**TASK:** Count the lines in the entries below that contain the string "item", treating uppercase and lowercase as different. Give only the number.

########

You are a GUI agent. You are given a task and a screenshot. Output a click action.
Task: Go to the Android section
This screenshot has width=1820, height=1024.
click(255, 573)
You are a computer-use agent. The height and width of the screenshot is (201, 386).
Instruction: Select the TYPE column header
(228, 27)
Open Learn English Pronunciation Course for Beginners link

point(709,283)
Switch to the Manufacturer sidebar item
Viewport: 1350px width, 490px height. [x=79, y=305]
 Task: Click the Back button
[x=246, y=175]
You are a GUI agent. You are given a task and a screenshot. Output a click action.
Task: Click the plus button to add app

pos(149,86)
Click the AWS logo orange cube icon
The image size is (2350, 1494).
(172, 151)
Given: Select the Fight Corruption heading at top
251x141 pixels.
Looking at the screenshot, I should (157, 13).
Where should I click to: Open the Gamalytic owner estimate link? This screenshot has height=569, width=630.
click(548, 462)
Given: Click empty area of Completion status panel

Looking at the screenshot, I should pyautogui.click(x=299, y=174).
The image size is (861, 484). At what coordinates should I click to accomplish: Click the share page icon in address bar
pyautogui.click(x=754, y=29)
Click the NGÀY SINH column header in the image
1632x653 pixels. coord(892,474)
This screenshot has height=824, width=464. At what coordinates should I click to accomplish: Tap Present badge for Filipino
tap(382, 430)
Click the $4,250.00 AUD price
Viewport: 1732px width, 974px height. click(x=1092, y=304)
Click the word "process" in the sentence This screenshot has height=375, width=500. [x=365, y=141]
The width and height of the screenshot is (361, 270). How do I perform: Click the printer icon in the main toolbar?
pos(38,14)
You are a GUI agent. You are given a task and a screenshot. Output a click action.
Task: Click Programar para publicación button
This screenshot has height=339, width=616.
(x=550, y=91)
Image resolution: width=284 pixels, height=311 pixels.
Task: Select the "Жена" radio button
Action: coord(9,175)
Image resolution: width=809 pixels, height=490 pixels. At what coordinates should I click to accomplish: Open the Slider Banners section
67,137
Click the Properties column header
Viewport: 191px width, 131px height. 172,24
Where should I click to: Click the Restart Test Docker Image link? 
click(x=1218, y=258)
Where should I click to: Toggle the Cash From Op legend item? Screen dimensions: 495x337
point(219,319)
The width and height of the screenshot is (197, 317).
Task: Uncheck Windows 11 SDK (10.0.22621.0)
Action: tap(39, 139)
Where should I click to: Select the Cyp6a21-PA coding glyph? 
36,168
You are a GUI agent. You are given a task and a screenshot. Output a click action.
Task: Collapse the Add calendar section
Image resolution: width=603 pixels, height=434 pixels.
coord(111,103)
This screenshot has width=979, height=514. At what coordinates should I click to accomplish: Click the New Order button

########

**THE RESULT:** 2